The Purrrfect Listing?
It’s undisputed that the Internet loves cats – a quick Instagram scroll proves kittens have serious social media power. But while there are plenty of reasons to adore our four-legged feline friends (they wear melon hats! They love boxes! They have grumpy faces!), it is, perhaps, possible to love cats a bit too much.
That may be the story behind this Concho, Arizona listing for a two-bed, one-bath, 2,500-square-foot log cabin, located on a sprawling 20-acre lot for a mere US$240,000. Why such a bargain, you ask? Well, in addition to custom wood and river rock finishes, skylights and fireplace, “Catopia” features:
- An extensive network of kitty-access-only walkways
- Great room with built-in stone “Medieval” cat castle
- An explosion of kitten-inspired décor that covers literally every surface of every room
Put it this way – whoever decorated this place had way too much catnip in their system.

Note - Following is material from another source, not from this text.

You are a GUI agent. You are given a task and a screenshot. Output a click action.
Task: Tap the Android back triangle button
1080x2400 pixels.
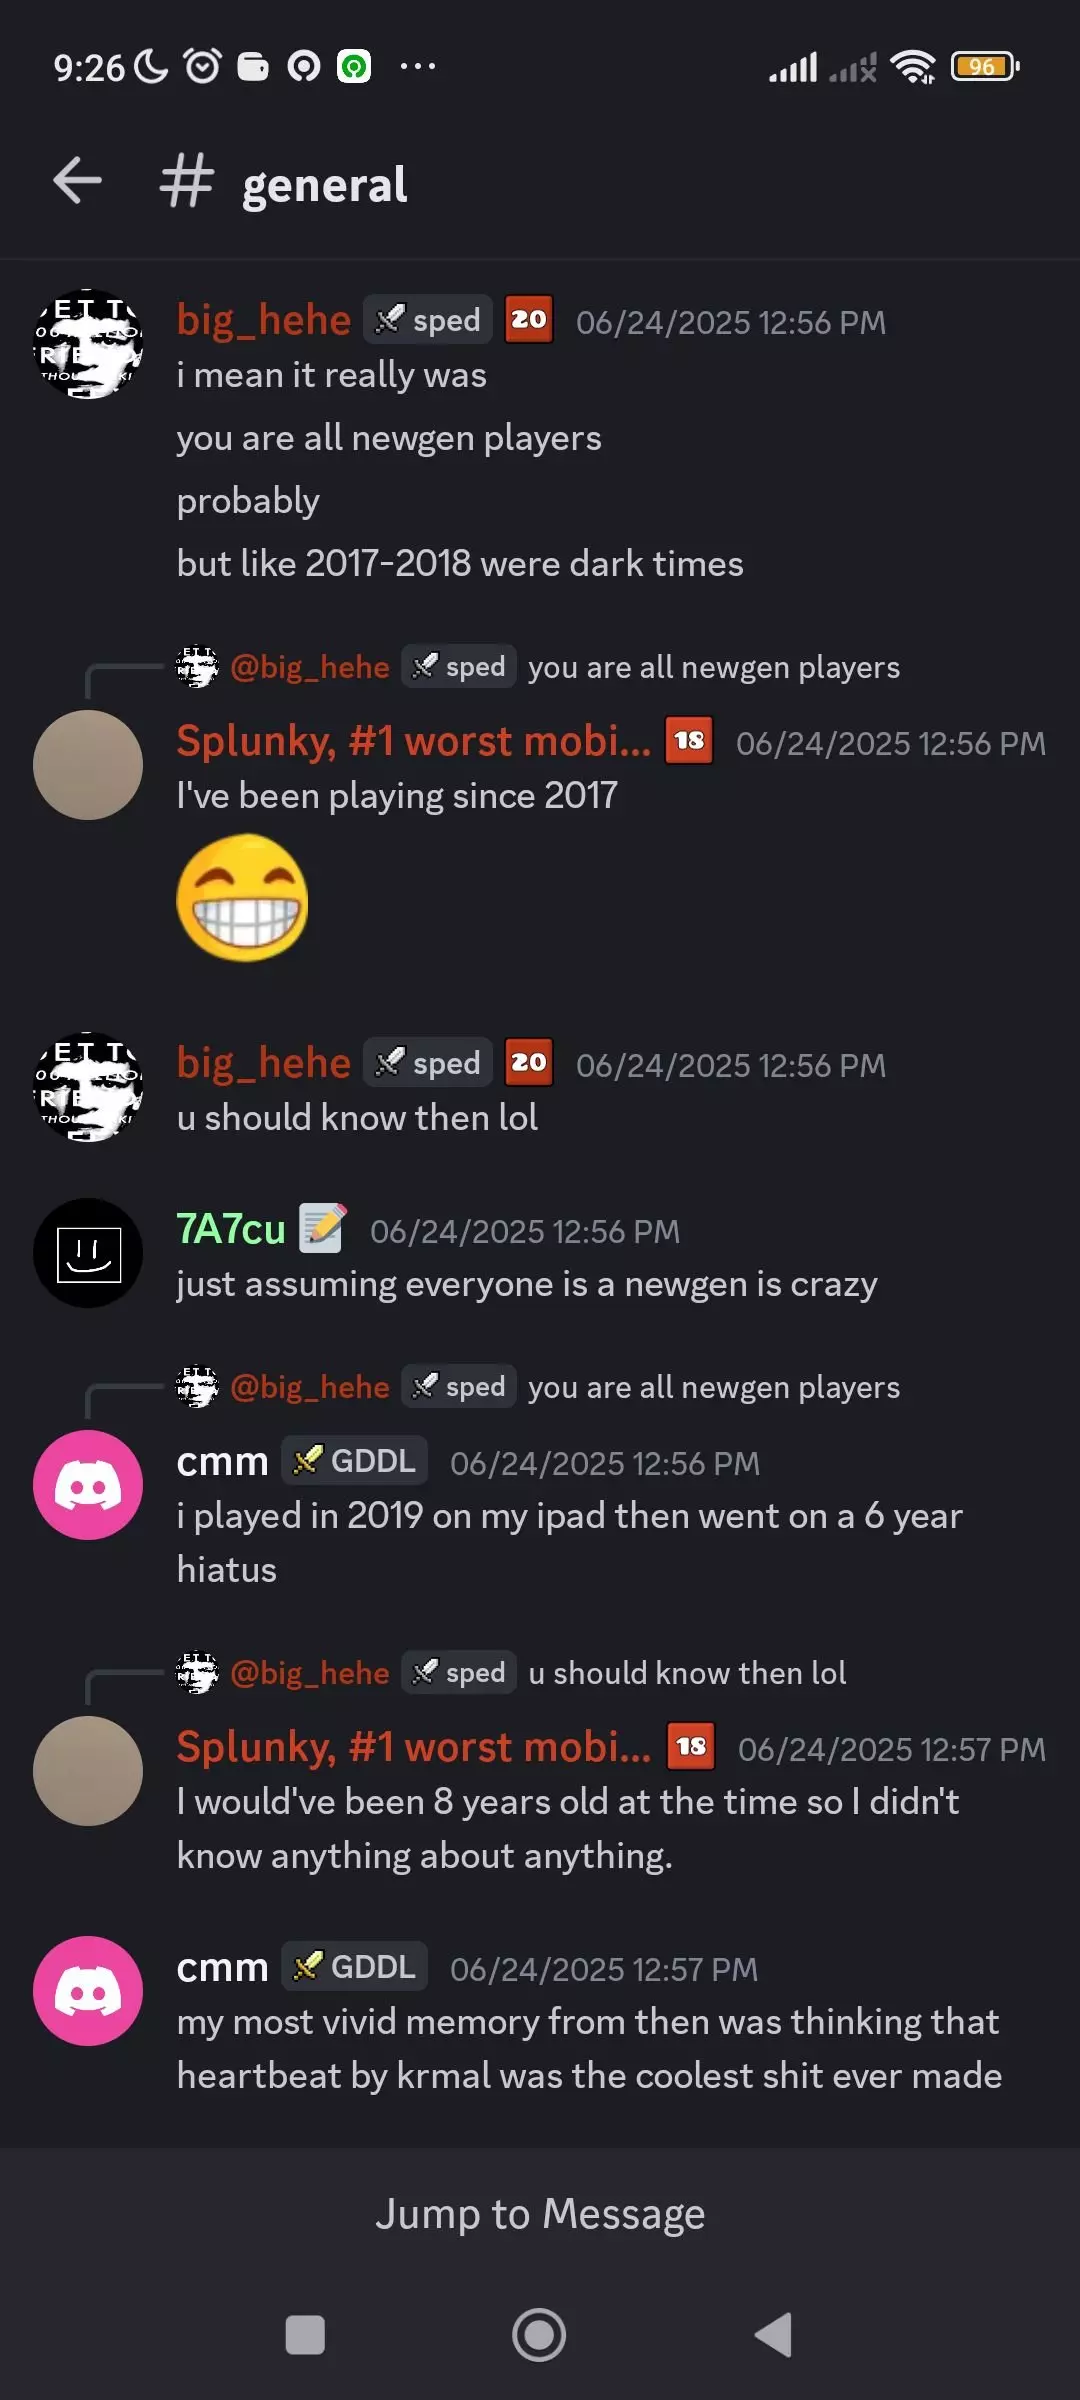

As the listing puts it: “If you love cats this is the home for you! If not bring your sandblaster!”
It goes on to add that buying this home guarantees celebrity cat-like fame, as “Catopia has had three million views and likes online!”.
What a great chance to be a hoMEOWner!
Related Read: The Price Difference Home Staging Can Make
New Home Construction Still Strong
Despite slower resale trends in Canada’s biggest real estate markets, new home construction keeps booming, with building kicking off on 219,447 dwellings in August, up from the 217,3339 started in July.
It was the eighth consecutive month that housing starts were above the 200,000-unit mark says CMHC Chief Economist Bob Dugan.
“Demand for new homes remains strong, consistent with consumer confidene which reached its highest level in 10 years,” he says.
In Toronto, starts were 8 per cent higher month over month, with condo builds leading activity. “While new construction activity of low-rise homes remains strong, last month’s momentum was mainly reached thanks to a strong increase in apartment starts,” reads CMHC’s statement.
Demand for pre-built units is driving sales, which is in turn prompting developers to initiative new projects, the Crown Corporation says. In fact, this “unprecedented” sales activity will support high rise construction in the city for the near term.
In Vancouver, the pace of new home construction remains well above the historical average, as developers focus on adding density to traditionally single-family suburban neighbourhoods with multi-family dwellings. “Demand for new housing is being supported by employment gains, migration and relatively low mortgage rates,” the CMHC states.
Good News for BC Renters
The new British Columbia NDP government has just released its first budget since taking office in July, and it includes a new commitment to creating affordable housing for renters and the province’s most vulnerable.
The province will invest $208 million over the course of four years to build more than 1,700 affordable rental units. An additional $291 million has also been set aside to create units to house the homeless.
Stated BC Finance Minister Carole James to the legislature: “Putting people first is our government’s priority, and we’re working on a comprehensive strategy to improve housing affordability, close speculation loopholes and reduce tax fraud and money laundering in B.C. real estate.”